Todas estas historias se basan, en palabras de Leo Brandy, en la creencia de que hay un bien y un mal diferenciados. En estas películas, el bien está representado por el statement estadounidense; fijémonos en que todos sus protagonistas son hombres, blancos y de clase alta. Dichos argumentos muestran los miedos de una época caracterizada no sólo por la Guerra Fría, sino también por emancipación para la mujer. Esto se traduce en variedad de historias sobre mujeres gigantes que suponen una amenaza para el hombre (El ataque de la mujer de 50 pies, Nathan H. Juran, 1958) o de extraterrestres femeninas que desean someterlo a sus deseos (La diabla de Marte, David MacDonald, 1954). Con la segunda oleada feminista en los setenta llegará una nueva serie de películas donde la feminidad es algo a ser temido, como El exorcista (William Friedkin, 1973) o Carrie (Brian De Palma, 1976).

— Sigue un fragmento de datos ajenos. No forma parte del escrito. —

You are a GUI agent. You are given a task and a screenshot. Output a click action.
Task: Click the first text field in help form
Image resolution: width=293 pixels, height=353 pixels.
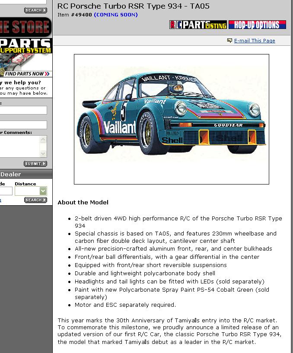point(23,110)
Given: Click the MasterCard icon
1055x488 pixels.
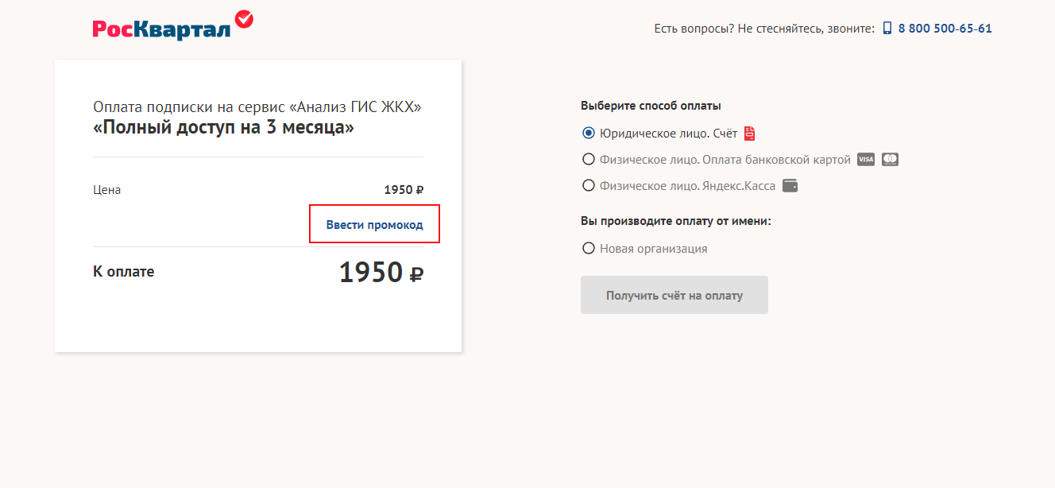Looking at the screenshot, I should click(x=890, y=160).
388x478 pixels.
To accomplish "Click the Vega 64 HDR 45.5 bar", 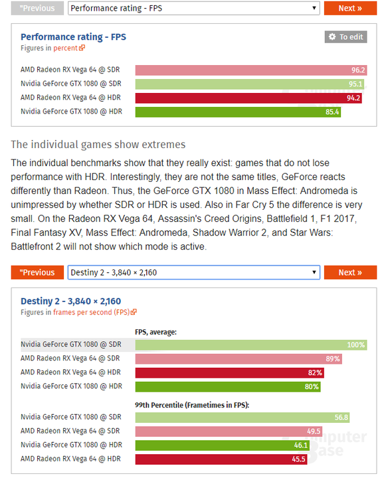I will point(221,459).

Durante mucho tiempo, sólo un sector de la población tuvo derecho a contar su historia en el cine. En muchas ocasiones, los monstruos funcionaron como símbolo de sus miedos. En los últimos años, hemos visto mayor variedad. Ahora el enfoque no se pone en los monstruos, sino en sus protagonistas. Películas como Babadook (Jennifer Kent, 2014) o El legado del diablo (Ari Aster, 2018) están protagonizadas por mujeres cuya experiencia como madres dista del ideal impuesto hasta ahora. Directores como Jordan Peele han expuesto en su trabajo los problemas a los cuales se debe enfrentar la comunidad afroamericana en Estados Unidos. Al tener mayor diversidad de voces, descubrimos que, aunque el miedo es algo inherente al ser humano, no todos debemos enfrentarnos a los mismos monstruos.